When documents are extremely long (hundreds of pages), even chunked summarization can lose context. A more robust approach is to build a summary-indexed RAG system:

Chunk the document into sections
Summarize each chunk and store both the chunk and its summary
Index the summaries for retrieval
Retrieve relevant summaries based on a query, then use the corresponding full chunks for detailed answers

from sklearn.feature_extraction.text import TfidfVectorizer
from sklearn.metrics.pairwise import cosine_similarity
import numpy as np
class SummaryIndexedRAG:
    def __init__(self, text, chunk_size=20000):
        self.chunks = chunk_text(text, chunk_size)
        self.summaries = []
        for chunk in self.chunks:
            self.summaries.append(summarize_text(chunk, max_summary_length=200))
        self.vectorizer = TfidfVectorizer().fit(self.summaries)
        self.summary_vectors = self.vectorizer.transform(self.summaries)
    
    def query(self, question, top_k=3):
        question_vec = self.vectorizer.transform([question])
        similarities = cosine_similarity(question_vec, self.summary_vectors)[0]
        top_indices = np.argsort(similarities)[-top_k:][::-1]
        
        context = ""
        for idx in top_indices:
            context += f"--- Section {idx+1} ---\n{self.chunks[idx]}\n\n"
        
        response = client.messages.create(
            model="claude-3-5-sonnet-20241022",
            max_tokens=1000,
            messages=[{
                "role": "user",
                "content": f"Based on the following document sections, answer: {question}\n\n{context}"
            }]
        )
        return response.content[0].text
Usage
rag = SummaryIndexedRAG(clean_text)
answer = rag.query("What are the termination conditions?")
print(answer)

Best Practices for Summarization RAG

Chunk size: 10,000–30,000 characters works well for most documents
Overlap: Add 10% overlap between chunks to avoid cutting off important context
Summary granularity: Keep summaries concise (100–200 words) for fast retrieval
Hybrid search: Combine semantic search (embeddings) with keyword search for better recall

Evaluations

Evaluating summary quality is notoriously difficult.

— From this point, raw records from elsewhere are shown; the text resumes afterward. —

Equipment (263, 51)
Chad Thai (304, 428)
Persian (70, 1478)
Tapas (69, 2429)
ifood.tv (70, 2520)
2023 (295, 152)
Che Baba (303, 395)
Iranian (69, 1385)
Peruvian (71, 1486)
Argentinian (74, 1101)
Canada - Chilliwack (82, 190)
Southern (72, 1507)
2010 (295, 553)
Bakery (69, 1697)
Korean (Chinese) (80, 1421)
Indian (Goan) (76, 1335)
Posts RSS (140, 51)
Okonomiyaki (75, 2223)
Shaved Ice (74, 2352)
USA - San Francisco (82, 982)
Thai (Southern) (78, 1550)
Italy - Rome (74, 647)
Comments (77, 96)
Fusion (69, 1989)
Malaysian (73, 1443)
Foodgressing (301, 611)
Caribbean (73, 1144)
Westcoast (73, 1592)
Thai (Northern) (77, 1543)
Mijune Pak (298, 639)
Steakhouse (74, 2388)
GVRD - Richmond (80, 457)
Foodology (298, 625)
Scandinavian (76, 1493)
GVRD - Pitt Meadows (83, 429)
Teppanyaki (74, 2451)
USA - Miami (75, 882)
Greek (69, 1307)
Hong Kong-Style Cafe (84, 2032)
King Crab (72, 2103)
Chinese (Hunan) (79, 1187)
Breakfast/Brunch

Here are three practical methods:

1. ROUGE Scores

ROUGE (Recall-Oriented Understudy for Gisting Evaluation) compares generated summaries against reference summaries:

from rouge_score import rouge_scorer
scorer = rouge_scorer.RougeScorer(['rouge1', 'rouge2', 'rougeL'], use_stemmer=True)
reference = "The sublease agreement outlines terms between parties A and B..."
generated = "This agreement defines the relationship between party A and party B..."
scores = scorer.score(reference, generated)
print(f"ROUGE-1: {scores['rouge1'].fmeasure:.3f}")
print(f"ROUGE-2: {scores['rouge2'].fmeasure:.3f}")
print(f"ROUGE-L: {scores['rougeL'].fmeasure:.3f}")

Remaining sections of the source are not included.